Cuenta Irene Vallejo en su hermoso libro “El Infinito en un junco” que cuando Alejandro venció al rey persa Darío “le presentaron entonces un cofre, el objeto más precioso y excepcional del equipaje de Darío. ¿Qué podría ser tan valioso como para guardarlo aquí?, les preguntó a sus hombres. Cada uno hizo sus sugerencias: dinero, joyas, esencias, especias, trofeos de guerra. Alejandro negó con la cabeza y, tras un breve silencio, ordenó que colocaran en aquella caja su Ilíada, de la que nunca se separaba”. Según se dice, Alejandro, “dormía siempre con su ejemplar de la Ilíada y una daga debajo de la almohada”.
La Ilíada era una especie de libro de texto griego. Con él enseñaban a los niños historias y tradiciones, el pasado necesario para entender el presente. También, la exaltación del valor; una de las virtudes cardinales de la vida; quizás Alejandro se sintió Aquiles.
Alejandro, (el Dios-hombre), recorrió y conquistó el mundo conocido “sin separarse de su ejemplar de la Ilíada, al que acudía, según dicen los historiadores, en busca de consejo y para alimentar su afán de trascendencia”, dice Vallejo. Eso dice lo importante de un libro que contiene muchos de nuestros mitos, sueños y certezas. No podemos olvidar que el mundo griego y el judeo-cristiano son centrales en nuestra cultura.
En la Ilíada, según Homero “quien a los dioses obedece es por ellos muy atendido”, por eso vemos cómo éstos toman partido en las disputas humanas. Razón por la cual, por ejemplo, “durante todo el día los aqueos, aplacaron al dios con canto, entonando un hermoso peán a Apolo, el que hiere de lejos, que los oía con el corazón complacido” (Canto I). Los dioses griegos son muy humanos: aman, odian, envidian, les gusta la guerra, aman el poder. O, quizás, al revés, los humanos griegos parecen dioses con las virtudes y los defectos de los inmortales habitantes del Olimpo.
En la Ilíada coexiste todo tipo de personajes interesantes, complejos. Uno de estos es Tersites, que aparece en el Canto II, y del cual Alessandro Baricco en su texto “Homero, Ilíada”, donde “hace una serie de intervenciones al texto,” para adaptarlo a una lectura pública moderna, nos dice, en primera persona:
“Todos me conocían.
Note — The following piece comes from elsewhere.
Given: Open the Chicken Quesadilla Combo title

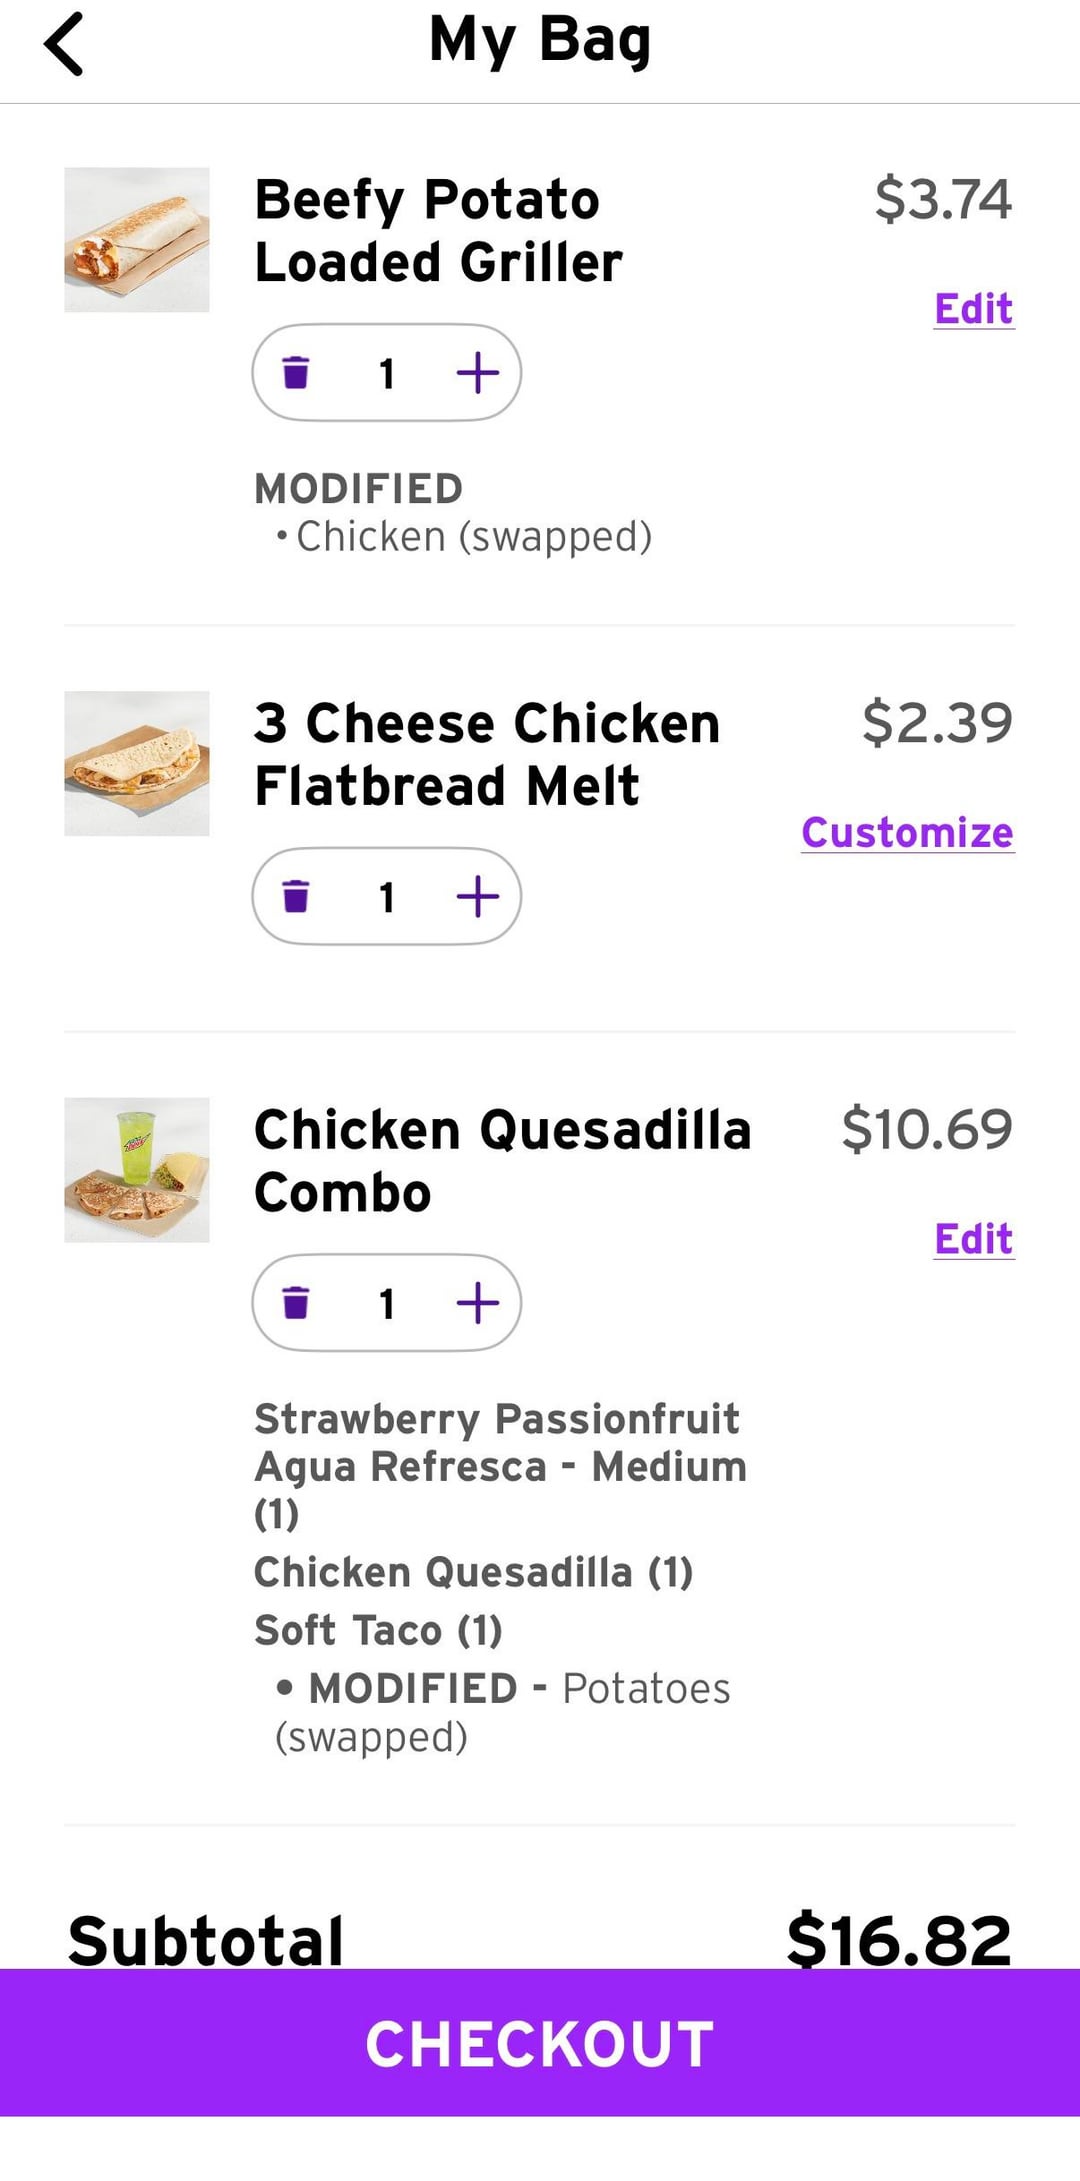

Yo era el hombre más feo que había ido allí, al asedio de Troya: patizambo, cojo, los hombros encorvados y contraídos sobre el pecho; la cabeza picuda, cubierta por una rala pelusa. Era famoso porque me gustaba hablar mal de los reyes, de todos los reyes (…) y, por eso mismo, los reyes de los aqueos me odiaban. Quiero explicaros lo que yo sé, para que así también vosotros comprendáis lo que yo comprendí: la guerra es una obsesión de los viejos, que envían a los jóvenes a librarla”.
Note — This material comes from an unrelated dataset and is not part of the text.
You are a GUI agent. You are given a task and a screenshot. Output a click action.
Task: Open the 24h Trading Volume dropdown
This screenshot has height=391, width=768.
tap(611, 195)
Tersites era “el más feo de los hombres”, pero era muy elocuente y decía lo que entendía sin temor al poder. Por eso lo mandaron a callar. Nos dice Homero: “Tersites parlero! Aunque seas orador facundo, calla y no quieras tú solo disputar con los reyes (…) no tomes en boca a los reyes, ni los injuries (…)”. Esa actitud, de choque frente al poder, siempre será necesaria.